What the exercise asks: Give again only the lines from the line that holds "The width and" to the end of the data, inclusive, omitting all pictures.

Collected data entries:
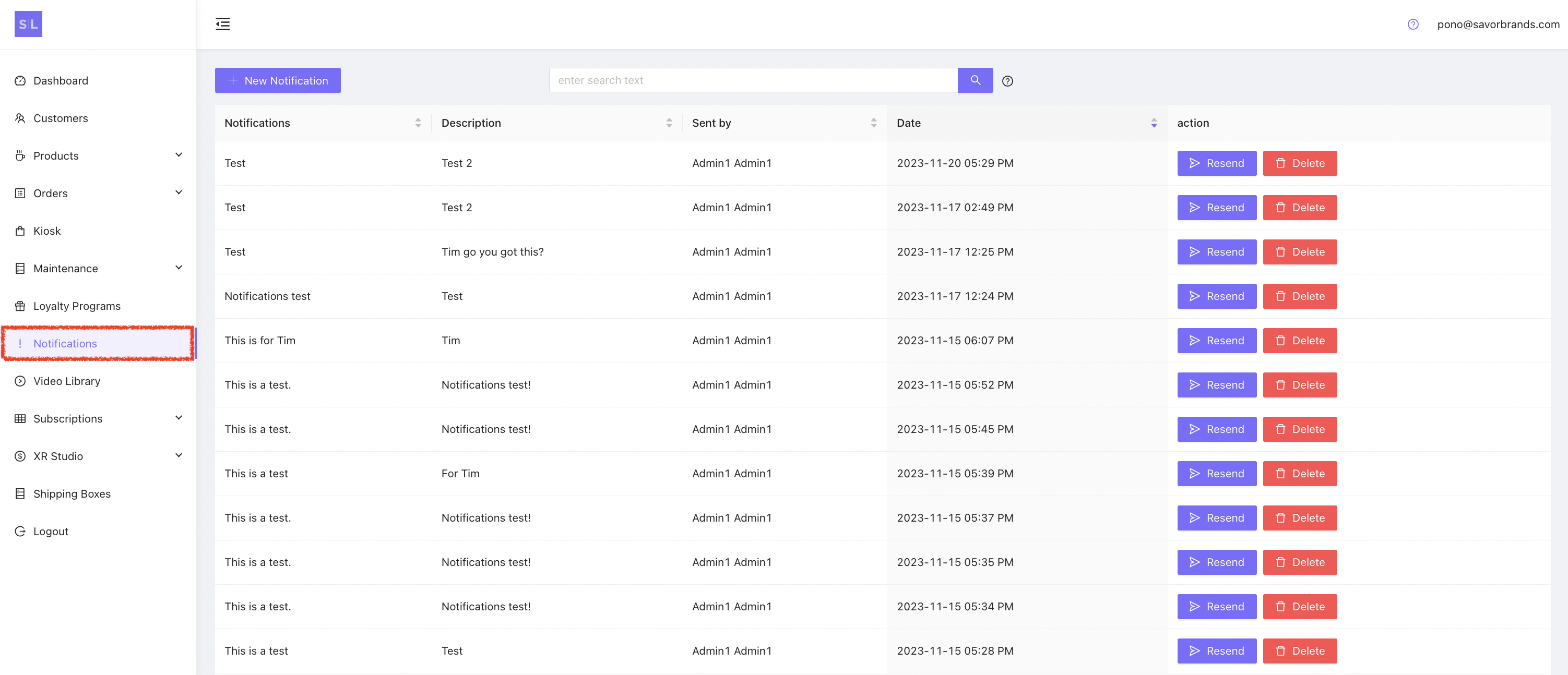This screenshot has height=675, width=1568.
Task: Go to Video Library
Action: [x=66, y=381]
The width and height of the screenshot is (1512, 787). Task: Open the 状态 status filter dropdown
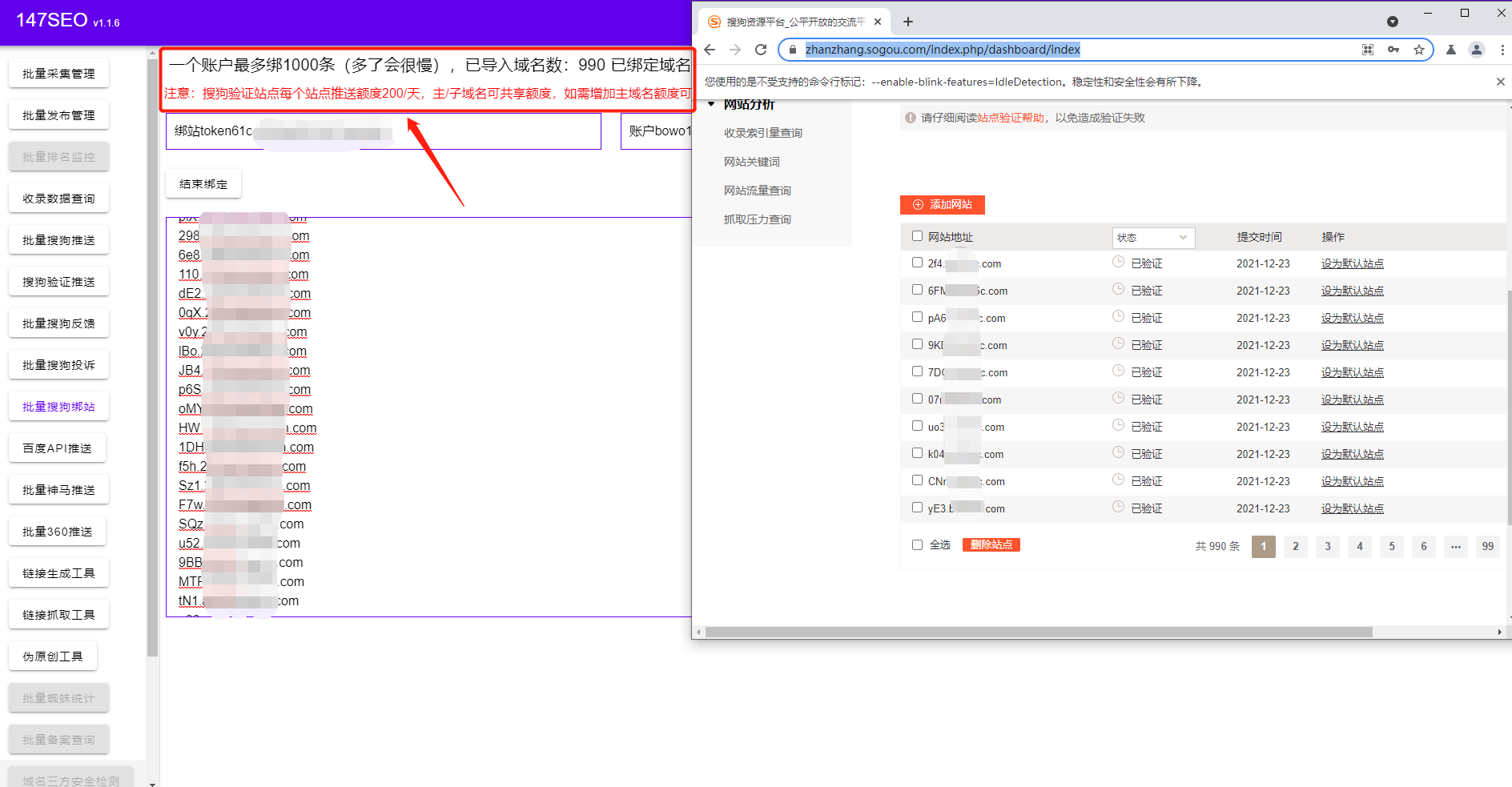[1153, 237]
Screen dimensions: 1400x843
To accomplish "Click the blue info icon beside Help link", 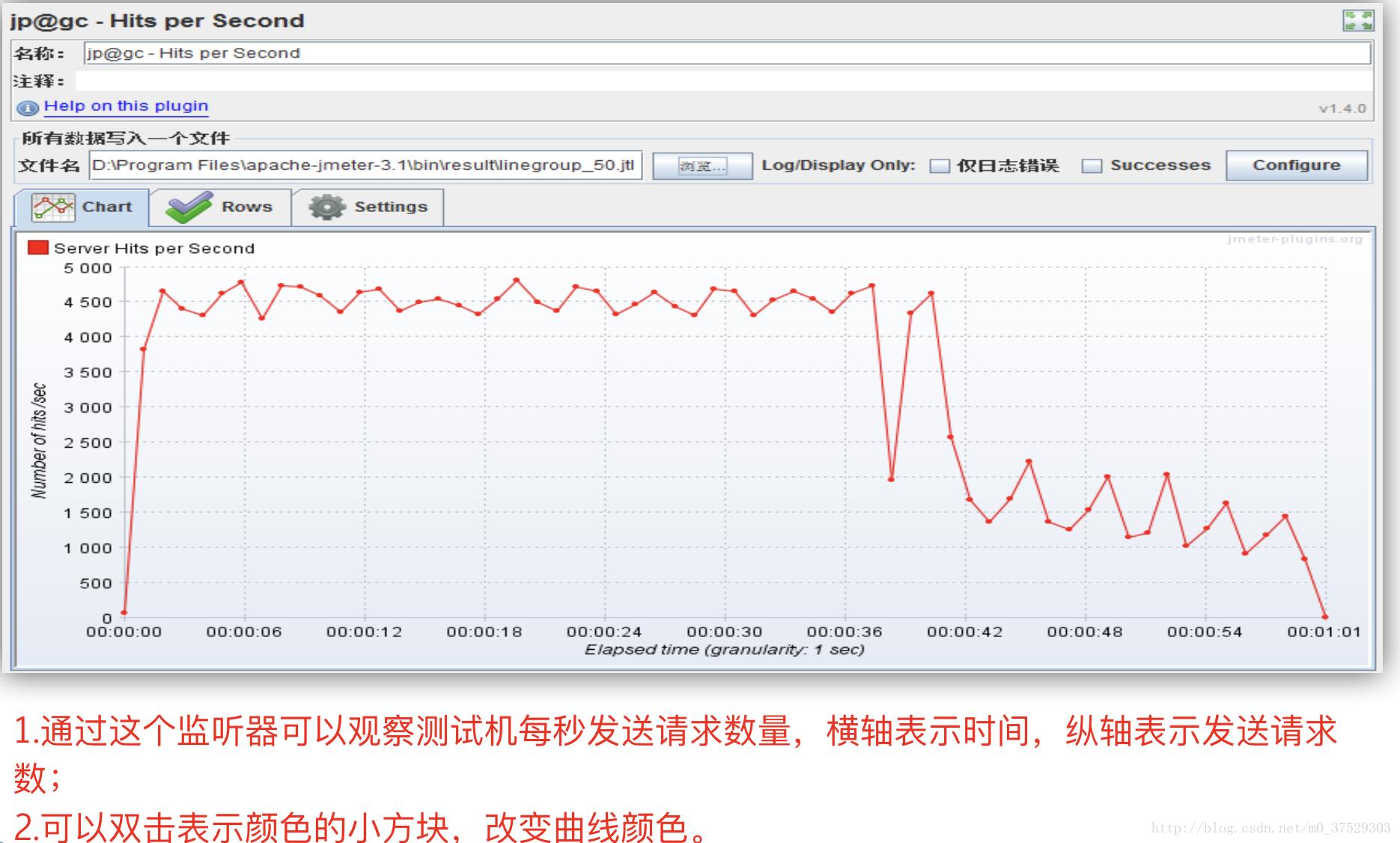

Exercise answer:
The width and height of the screenshot is (1512, 787). Task: Open the 状态 status filter dropdown
[1153, 237]
Screen dimensions: 1400x843
To accomplish "Click the blue info icon beside Help link", 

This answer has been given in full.